DOCUMENT EXTRACT:
····················
When you are planning ahead for the future, you should account for every phase of your life. You want to make sure that you are financially comfortable during your active retirement years, and you should also consider the twilight years that will follow.
Ideally, you will have a suitable financial legacy to leave behind to your loved ones after you pass away.
Retirement can be partially funded by an individual retirement account. There are two different types of individual retirement accounts that are widely utilized: traditional individual retirement accounts, and Roth IRAs. Let’s look at the differences between these two accounts.
Traditional IRAs
When you have a traditional individual retirement account, the contributions are made before you pay taxes on the income. As a result, you are saving money while you are lowering your taxable income, so there is a dual positive.
You cannot make penalty-free withdrawals from the account until you are 59.5 years old. It would be possible to extract money from the account early, but you are penalized unless the withdrawals are for certain approved purposes. These would include the purchase of your first home, educational expenses, health insurance for the unemployed, and medical expenses.
When you reach the age of 59.5, you can begin to take withdrawals as you see fit without any penalties being imposed. These withdrawals would be subject to regular income taxes, because you did not pay taxes in the beginning.
With a traditional individual retirement account you are required to begin taking mandatory minimum withdrawals when you reach the age of 70.5. Because you must take mandatory minimum withdrawals, these accounts have limited value from an estate planning perspective.
····················
DATA PROVIDED:
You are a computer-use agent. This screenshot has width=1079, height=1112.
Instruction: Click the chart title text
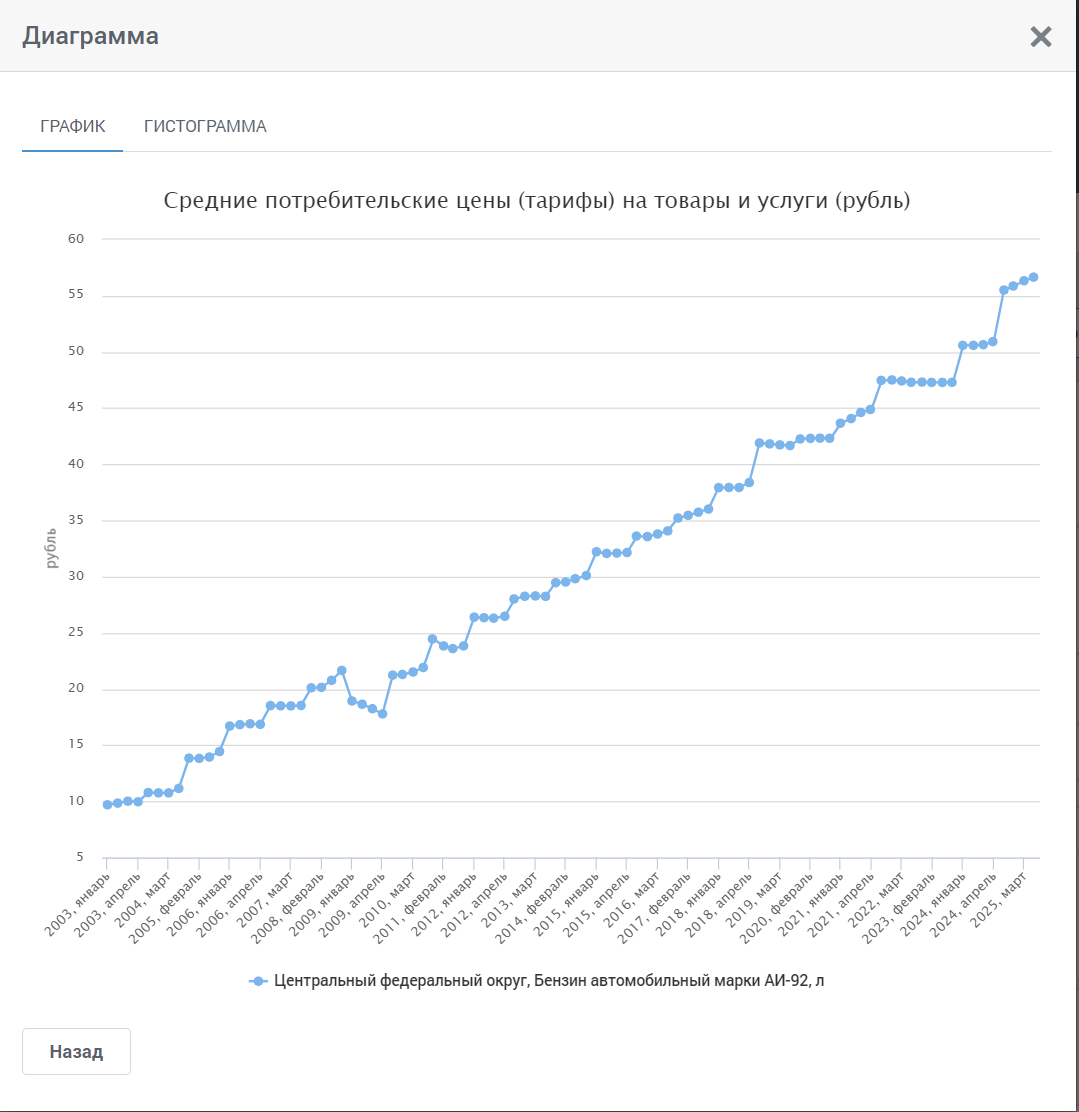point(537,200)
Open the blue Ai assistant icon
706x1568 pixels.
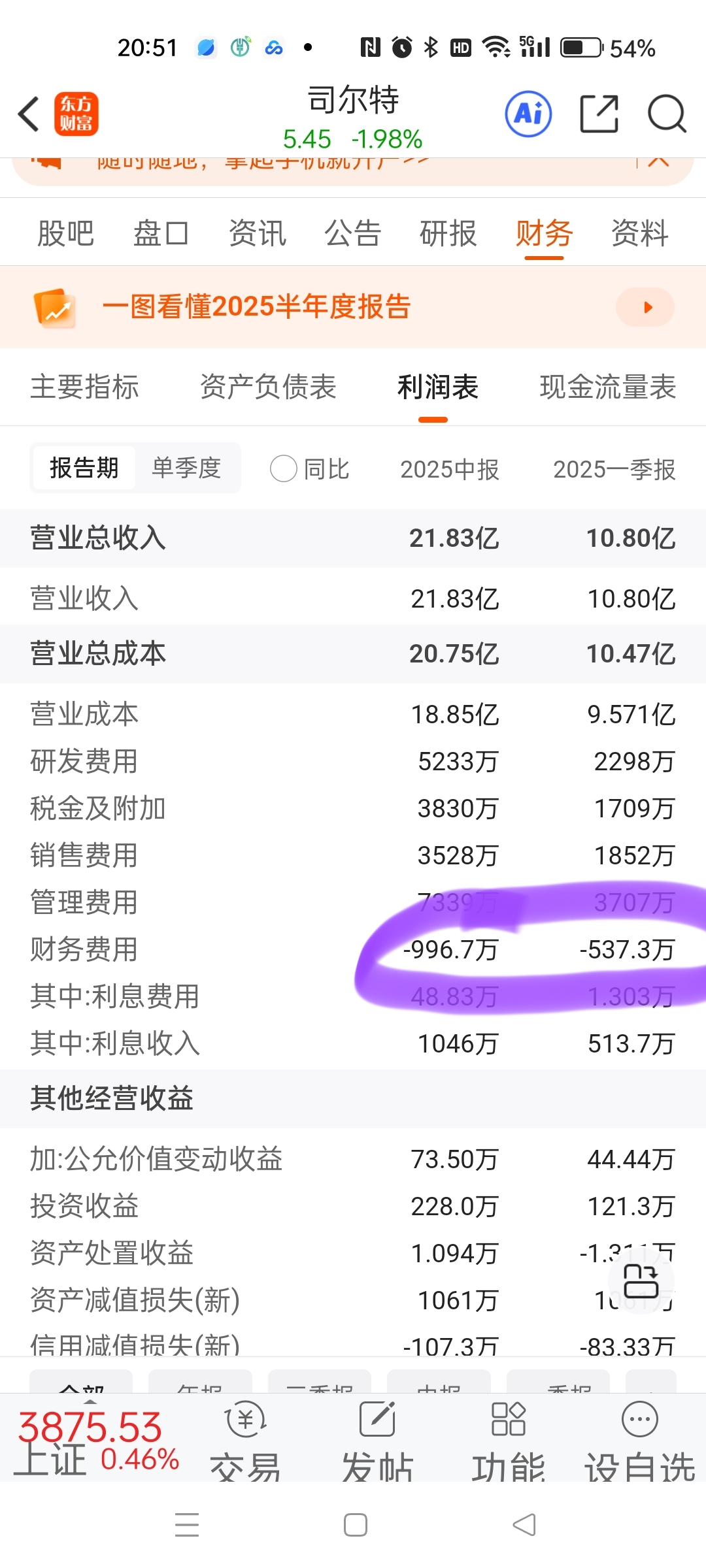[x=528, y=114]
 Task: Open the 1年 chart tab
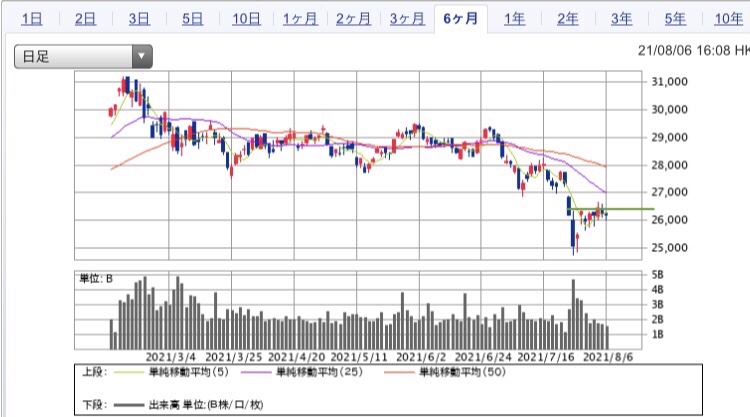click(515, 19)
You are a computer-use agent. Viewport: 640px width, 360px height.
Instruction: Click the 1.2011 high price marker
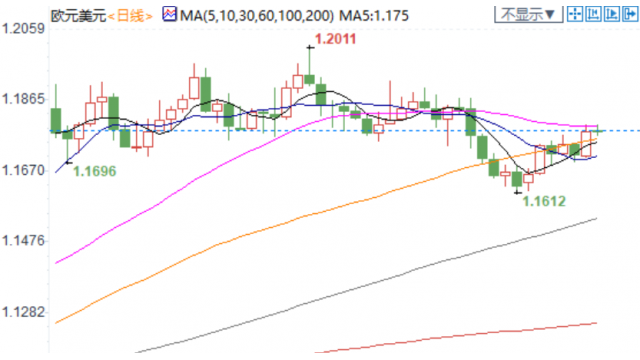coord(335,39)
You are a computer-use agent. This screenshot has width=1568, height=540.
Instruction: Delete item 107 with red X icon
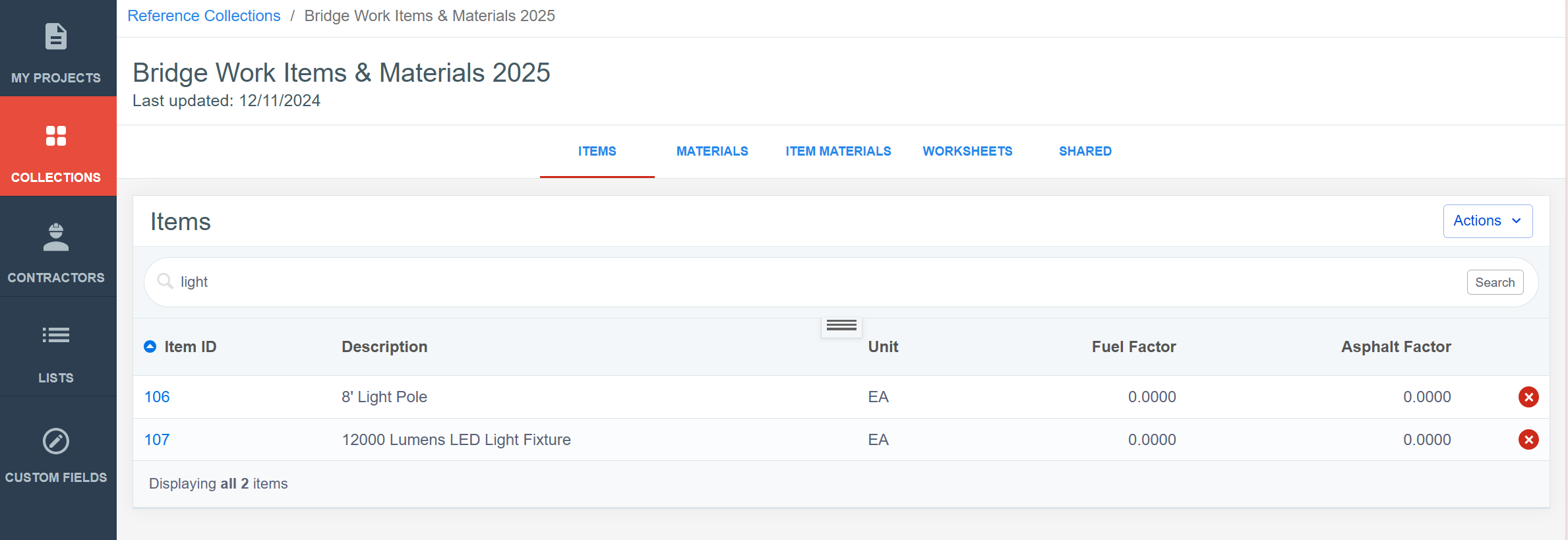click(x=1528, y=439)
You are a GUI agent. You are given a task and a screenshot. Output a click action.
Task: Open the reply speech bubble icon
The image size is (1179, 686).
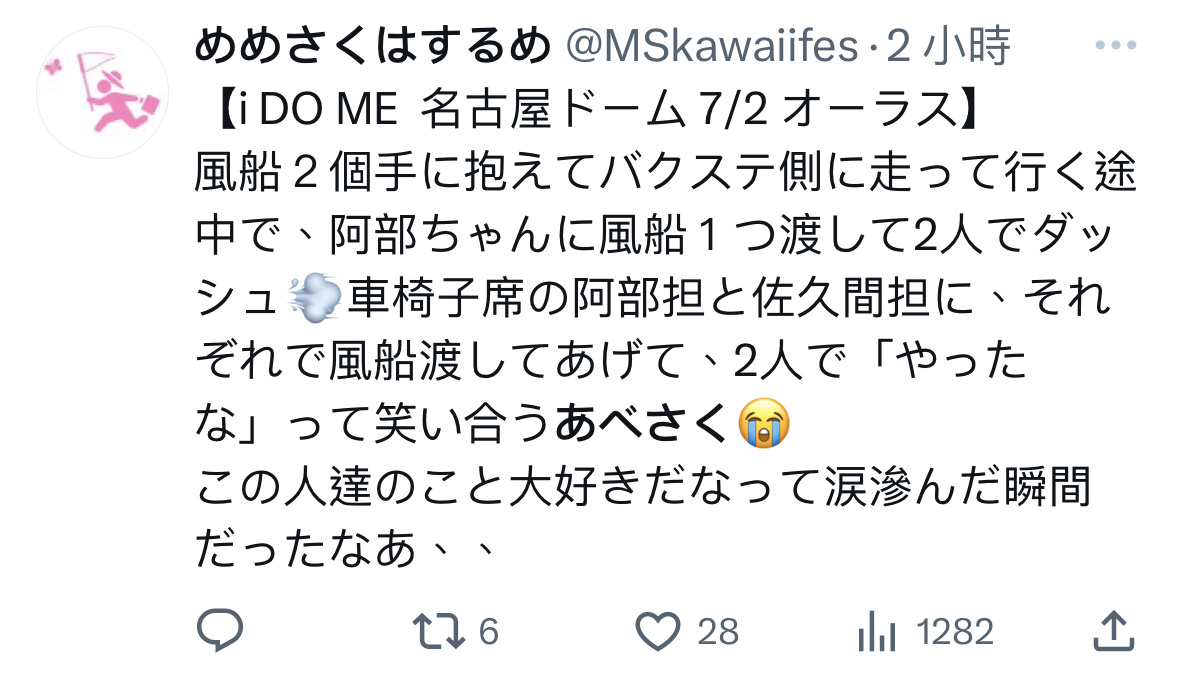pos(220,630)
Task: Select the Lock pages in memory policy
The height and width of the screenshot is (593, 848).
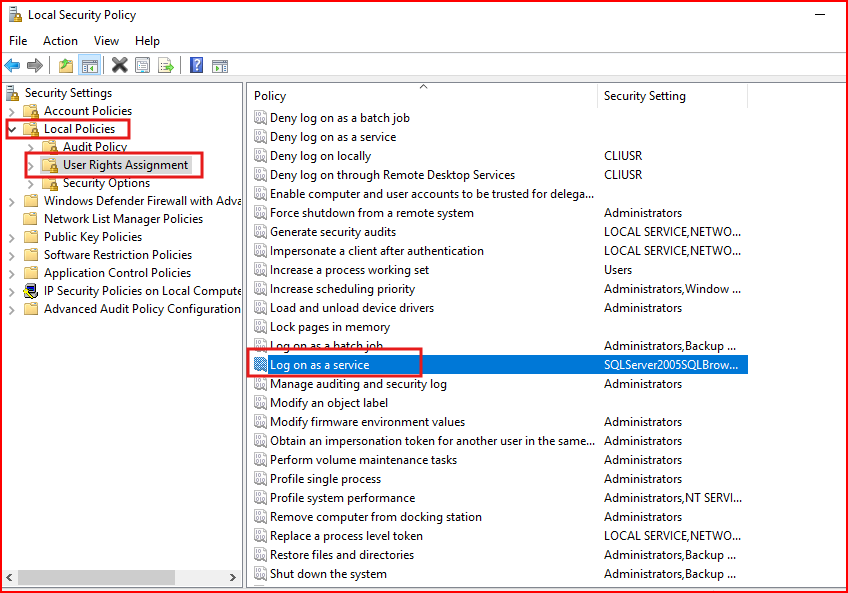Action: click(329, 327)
····················
TASK INSTRUCTIONS: List the approved purposes for which the retirement account text says early withdrawals from a traditional IRA are not penalized. Work from the retirement account text only.

RESULT FOR THIS TASK:
- The purchase of your first home
- Educational expenses
- Health insurance for the unemployed
- Medical expenses